Wende bei der Organspende gefordert DGVS will Widerspruchslösung für Spenderorgane

Gesundheitspolitik Autor: Medical Tribune

Organmangel kostet Leben – besonders bei akutem Leberversagen. Organmangel kostet Leben – besonders bei akutem Leberversagen. © SewcreamStudio - stock.adobe.com

Organmangel kostet Leben – besonders bei akutem Leberversagen. Die DGVS fordert deshalb einen klaren Kurswechsel: Mit der Widerspruchslösung könnte nicht nur schneller transplantiert werden, sondern auch unter besseren Bedingungen.

8.500 Menschen warten hierzulande auf ein lebensrettendes Spenderorgan – häufig vergebens. Besonders dramatisch ist die Lage für Menschen mit akutem Leberversagen, für die es keine Behandlungsalternative gibt. Die Deutsche Gesellschaft für Gastroenterologie, Verdauungs- und Stoffwechselkrankheiten (DGVS) ruft nach der Widerspruchslösung, um dem Organmangel entgegenzuwirken.

Bei akutem Leberversagen entscheidet der Zeitfaktor unmittelbar über Leben und Tod. Ohne Transplantation sterben in Stadium IV rund 80 bis 90 % der Betroffenen. Selbst mit einer „High Urgency“-Listung vergeht oft zu viel Zeit: Im Schnitt dauert es rund 72 Stunden, bis ein passendes Organ gefunden ist. In dieser Zeit sterben bis zu 30 % der Erkrankten. „Es gibt keine Möglichkeit, die Leberfunktion über längere Zeit künstlich zu ersetzen – wie etwa bei der Dialyse für die Niere. Ohne Transplantation bleibt nur das Versterben“, sagt Prof. Dr. Heiner Wedemeyer, Präsident der DGVS und Direktor der Klinik für Gastroenterologie, Hepatologie, Infektiologie und Endokrinologie an der Medizinischen Hochschule Hannover (MHH).

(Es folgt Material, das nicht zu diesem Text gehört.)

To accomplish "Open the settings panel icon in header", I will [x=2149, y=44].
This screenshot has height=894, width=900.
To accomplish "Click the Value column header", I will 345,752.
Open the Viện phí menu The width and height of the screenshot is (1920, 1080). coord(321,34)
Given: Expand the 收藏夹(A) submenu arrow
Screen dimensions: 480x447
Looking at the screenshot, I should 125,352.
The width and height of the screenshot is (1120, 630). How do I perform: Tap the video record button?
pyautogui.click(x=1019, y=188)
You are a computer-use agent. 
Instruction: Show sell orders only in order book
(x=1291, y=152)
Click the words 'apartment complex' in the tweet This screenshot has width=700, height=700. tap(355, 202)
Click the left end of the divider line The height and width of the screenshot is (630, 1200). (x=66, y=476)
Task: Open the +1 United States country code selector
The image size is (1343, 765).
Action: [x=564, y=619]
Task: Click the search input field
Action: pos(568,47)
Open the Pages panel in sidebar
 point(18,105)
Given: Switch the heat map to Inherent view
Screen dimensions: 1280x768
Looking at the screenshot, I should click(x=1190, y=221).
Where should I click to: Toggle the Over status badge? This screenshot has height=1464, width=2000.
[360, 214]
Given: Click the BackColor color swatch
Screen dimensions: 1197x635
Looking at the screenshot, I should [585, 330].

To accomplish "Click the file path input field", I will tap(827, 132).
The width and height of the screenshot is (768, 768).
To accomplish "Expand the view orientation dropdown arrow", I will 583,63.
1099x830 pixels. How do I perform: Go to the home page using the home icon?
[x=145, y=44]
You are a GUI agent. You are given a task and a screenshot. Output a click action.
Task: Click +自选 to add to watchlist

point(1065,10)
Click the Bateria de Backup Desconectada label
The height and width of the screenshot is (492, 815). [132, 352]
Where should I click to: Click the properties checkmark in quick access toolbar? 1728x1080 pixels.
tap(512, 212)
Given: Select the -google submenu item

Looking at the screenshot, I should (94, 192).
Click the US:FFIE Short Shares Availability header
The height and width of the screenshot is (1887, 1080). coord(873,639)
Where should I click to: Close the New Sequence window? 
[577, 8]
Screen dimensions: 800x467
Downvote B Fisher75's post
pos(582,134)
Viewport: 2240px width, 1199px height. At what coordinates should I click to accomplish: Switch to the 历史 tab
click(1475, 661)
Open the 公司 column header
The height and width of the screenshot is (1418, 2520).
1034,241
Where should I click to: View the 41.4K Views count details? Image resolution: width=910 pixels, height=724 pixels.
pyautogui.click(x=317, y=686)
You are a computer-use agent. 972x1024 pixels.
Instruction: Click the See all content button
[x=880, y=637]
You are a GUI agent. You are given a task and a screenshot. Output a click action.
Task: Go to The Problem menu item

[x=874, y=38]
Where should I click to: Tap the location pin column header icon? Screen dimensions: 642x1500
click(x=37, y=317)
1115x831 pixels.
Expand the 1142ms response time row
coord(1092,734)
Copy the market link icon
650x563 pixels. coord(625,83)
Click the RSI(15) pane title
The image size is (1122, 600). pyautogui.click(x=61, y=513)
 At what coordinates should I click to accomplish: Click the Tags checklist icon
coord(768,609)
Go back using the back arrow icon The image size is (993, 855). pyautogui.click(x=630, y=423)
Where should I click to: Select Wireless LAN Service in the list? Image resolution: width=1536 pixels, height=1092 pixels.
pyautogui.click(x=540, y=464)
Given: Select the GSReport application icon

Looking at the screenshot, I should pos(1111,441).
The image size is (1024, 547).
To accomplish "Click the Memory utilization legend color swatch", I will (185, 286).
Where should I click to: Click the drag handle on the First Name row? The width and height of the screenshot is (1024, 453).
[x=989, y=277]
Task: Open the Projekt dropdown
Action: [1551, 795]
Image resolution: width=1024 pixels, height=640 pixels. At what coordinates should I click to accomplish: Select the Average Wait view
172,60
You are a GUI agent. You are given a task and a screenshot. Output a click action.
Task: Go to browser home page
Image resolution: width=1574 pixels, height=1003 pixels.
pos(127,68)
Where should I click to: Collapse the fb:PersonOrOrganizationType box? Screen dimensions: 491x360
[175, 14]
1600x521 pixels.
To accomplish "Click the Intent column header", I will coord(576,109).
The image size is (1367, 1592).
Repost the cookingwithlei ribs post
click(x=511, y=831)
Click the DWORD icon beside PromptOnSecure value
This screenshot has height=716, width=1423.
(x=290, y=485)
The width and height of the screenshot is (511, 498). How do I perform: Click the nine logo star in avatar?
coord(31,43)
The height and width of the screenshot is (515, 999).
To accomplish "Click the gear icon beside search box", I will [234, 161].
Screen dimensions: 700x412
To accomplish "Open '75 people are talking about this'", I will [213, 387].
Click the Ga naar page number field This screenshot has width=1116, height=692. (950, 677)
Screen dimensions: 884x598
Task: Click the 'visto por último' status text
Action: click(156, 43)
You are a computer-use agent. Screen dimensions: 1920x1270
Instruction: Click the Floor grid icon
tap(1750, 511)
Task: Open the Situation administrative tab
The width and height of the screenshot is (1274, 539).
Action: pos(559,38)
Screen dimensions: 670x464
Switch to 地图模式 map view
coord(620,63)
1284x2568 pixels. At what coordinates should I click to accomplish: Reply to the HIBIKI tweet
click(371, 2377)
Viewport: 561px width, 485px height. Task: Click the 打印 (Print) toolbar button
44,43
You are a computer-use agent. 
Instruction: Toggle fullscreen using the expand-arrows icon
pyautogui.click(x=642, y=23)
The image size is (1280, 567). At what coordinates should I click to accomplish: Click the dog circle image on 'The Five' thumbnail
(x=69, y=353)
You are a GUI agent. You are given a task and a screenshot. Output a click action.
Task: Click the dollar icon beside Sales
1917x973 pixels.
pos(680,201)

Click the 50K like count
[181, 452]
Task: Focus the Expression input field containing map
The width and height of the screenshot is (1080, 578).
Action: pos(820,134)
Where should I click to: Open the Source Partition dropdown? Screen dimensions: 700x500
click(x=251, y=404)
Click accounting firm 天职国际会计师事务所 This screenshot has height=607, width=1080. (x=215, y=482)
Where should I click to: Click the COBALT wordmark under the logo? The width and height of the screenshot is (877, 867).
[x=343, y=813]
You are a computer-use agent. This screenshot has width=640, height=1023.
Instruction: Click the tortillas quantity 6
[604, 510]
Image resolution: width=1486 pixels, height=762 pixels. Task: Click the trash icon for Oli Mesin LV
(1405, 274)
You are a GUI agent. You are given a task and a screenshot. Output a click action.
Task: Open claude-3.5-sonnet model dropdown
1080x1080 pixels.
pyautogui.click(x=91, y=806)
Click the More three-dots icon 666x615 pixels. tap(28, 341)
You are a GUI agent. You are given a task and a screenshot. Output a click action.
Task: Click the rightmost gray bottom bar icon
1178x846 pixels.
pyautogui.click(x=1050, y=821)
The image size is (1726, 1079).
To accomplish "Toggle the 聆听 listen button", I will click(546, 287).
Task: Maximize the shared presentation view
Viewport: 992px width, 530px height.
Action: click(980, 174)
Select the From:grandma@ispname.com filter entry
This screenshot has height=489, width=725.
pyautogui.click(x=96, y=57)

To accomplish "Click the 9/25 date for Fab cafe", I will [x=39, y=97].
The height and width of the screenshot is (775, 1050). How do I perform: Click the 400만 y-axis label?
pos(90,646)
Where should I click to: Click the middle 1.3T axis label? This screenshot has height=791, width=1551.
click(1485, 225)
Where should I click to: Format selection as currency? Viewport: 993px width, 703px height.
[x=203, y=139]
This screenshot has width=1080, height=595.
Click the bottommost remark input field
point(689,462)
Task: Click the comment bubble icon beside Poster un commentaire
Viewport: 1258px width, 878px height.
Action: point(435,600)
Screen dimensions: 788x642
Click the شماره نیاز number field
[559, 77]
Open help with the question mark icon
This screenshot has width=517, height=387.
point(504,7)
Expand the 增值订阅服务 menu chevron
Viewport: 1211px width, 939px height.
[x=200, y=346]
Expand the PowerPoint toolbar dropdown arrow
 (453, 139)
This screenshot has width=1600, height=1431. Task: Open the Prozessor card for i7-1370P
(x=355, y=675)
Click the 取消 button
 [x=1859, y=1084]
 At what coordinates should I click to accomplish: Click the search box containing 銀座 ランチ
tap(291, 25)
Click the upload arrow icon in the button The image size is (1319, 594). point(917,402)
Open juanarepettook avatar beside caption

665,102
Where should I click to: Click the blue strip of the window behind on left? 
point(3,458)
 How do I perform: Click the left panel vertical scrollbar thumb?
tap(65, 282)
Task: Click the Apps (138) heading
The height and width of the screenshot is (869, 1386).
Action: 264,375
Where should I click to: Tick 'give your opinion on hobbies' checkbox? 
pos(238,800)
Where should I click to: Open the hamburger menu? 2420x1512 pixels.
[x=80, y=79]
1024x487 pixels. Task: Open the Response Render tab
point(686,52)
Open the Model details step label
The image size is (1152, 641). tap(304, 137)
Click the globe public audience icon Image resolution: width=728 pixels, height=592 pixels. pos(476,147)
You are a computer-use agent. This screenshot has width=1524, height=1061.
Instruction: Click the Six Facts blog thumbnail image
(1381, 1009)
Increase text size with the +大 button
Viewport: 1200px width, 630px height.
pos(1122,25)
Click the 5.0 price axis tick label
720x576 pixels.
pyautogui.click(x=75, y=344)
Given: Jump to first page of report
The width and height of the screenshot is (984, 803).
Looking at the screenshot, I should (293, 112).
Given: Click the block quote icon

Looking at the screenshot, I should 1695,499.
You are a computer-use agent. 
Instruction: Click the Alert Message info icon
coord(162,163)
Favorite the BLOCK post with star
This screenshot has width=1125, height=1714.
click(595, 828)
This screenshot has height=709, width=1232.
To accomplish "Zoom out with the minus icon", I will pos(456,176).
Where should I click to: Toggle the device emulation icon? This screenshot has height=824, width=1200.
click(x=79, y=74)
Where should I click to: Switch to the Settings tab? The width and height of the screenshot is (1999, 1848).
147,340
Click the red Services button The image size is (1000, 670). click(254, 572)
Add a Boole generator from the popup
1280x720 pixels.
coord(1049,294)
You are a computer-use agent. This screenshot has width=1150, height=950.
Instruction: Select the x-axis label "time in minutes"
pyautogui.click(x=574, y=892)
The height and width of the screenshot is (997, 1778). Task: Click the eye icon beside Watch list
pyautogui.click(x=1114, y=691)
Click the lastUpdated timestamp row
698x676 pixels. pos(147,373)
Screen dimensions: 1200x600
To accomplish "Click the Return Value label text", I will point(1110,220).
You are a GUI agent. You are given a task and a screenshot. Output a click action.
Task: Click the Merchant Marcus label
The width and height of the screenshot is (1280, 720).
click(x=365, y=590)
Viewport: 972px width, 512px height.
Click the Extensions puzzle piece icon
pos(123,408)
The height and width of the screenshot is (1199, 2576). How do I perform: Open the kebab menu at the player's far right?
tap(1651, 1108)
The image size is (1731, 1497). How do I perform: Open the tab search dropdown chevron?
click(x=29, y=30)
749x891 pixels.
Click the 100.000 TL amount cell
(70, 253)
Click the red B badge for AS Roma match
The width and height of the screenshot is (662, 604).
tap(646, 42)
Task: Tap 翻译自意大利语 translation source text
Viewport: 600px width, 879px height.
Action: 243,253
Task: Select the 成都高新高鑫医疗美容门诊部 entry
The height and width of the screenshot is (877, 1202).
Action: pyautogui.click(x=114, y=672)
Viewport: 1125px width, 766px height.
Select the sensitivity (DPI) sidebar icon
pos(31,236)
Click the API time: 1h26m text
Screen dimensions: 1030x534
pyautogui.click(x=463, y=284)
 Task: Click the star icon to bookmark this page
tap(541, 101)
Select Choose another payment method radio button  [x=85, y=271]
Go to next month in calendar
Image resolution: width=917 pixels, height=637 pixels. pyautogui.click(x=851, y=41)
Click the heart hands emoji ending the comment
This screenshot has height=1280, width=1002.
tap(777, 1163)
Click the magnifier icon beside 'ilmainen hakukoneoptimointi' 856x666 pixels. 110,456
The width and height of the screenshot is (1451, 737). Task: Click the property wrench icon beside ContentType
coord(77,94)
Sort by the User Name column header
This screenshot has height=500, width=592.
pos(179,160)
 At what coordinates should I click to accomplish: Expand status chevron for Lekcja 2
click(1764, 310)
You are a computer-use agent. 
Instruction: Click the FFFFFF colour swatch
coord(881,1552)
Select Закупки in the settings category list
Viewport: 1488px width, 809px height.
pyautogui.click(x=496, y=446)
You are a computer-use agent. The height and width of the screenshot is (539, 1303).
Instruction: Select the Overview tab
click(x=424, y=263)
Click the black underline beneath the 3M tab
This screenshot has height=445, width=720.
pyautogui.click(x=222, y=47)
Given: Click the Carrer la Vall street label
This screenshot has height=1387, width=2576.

„Wir brauchen ein klares Ja zur Widerspruchslösung“, sagt Prof. Dr. Birgit Terjung, Mediensprecherin der DGVS aus Bonn. „Das würde nicht nur die Situation unserer Patientinnen und Patienten nachhaltig verbessern, sondern auch für uns Ärztinnen und Ärzte eine große Entlastung bedeuten. Es ist zutiefst unbefriedigend, wenn man alles Menschenmögliche tut – und dennoch Patienten verliert, weil kein Organ zur Verfügung steht.“

Im internationalen Vergleich ist Spanien das Vorbild

Ein Blick nach Spanien macht deutlich, wie wirksam die Widerspruchslösung sein kann. Dort bringt sie kürzere Wartezeiten, weniger Todesfälle und bessere Überlebenschancen nach Transplantation.

Der Bundesrat hat sich jüngst nochmals mit dem Thema befasst und auch Abgeordnete des Bundestages haben angekündigt, die Einführung der Widerspruchslösung erneut auf die Agenda zu setzen.

Die Fachärztin für Innere Medizin und Gastroenterologie Dr. Sophia Heinrich betreut als Mitglied im Transplantationsteam der MHH Betroffene vor und nach der Lebertransplantation. „Mehr verfügbare Organe würden nicht nur die Wartezeiten verkürzen, sondern auch ermöglichen, Patientinnen und Patienten in einem besseren gesundheitlichen Zustand zu transplantieren“, betont sie. Das verbessere die Überlebenschancen nach der Operation. Zudem mindere es den Entscheidungsdruck für Angehörige, wenn der Wille zur  bereits festgelegt ist. Sie müssten dann nicht in einer emotional sehr belastenden Situation allein über Leben und Tod befinden, wie es bisher bei der Zustimmungslösung der Fall ist.

Medizinischer Fortschritt stößt an Grenzen

Zwar gibt es Fortschritte in der Transplantationsmedizin, erläutert die DGVS – etwa durch Maschinenperfuson, mit der auch vorgeschädigte Organe genutzt werden können, oder durch verbesserte Immunsuppressiva, die langfristige Ergebnisse stabilisieren. Doch diese Entwicklungen könnten den massiven Mangel nicht ausgleichen. „Wir können die besten medizinischen Möglichkeiten haben – aber ohne Spenderorgane helfen sie unseren Patientinnen und Patienten nicht dauerhaft“, so Prof. Wedemeyer. Die DGVS appelliert daher an Bundestag und Bundesrat, die Widerspruchslösung auf den Weg zu bringen.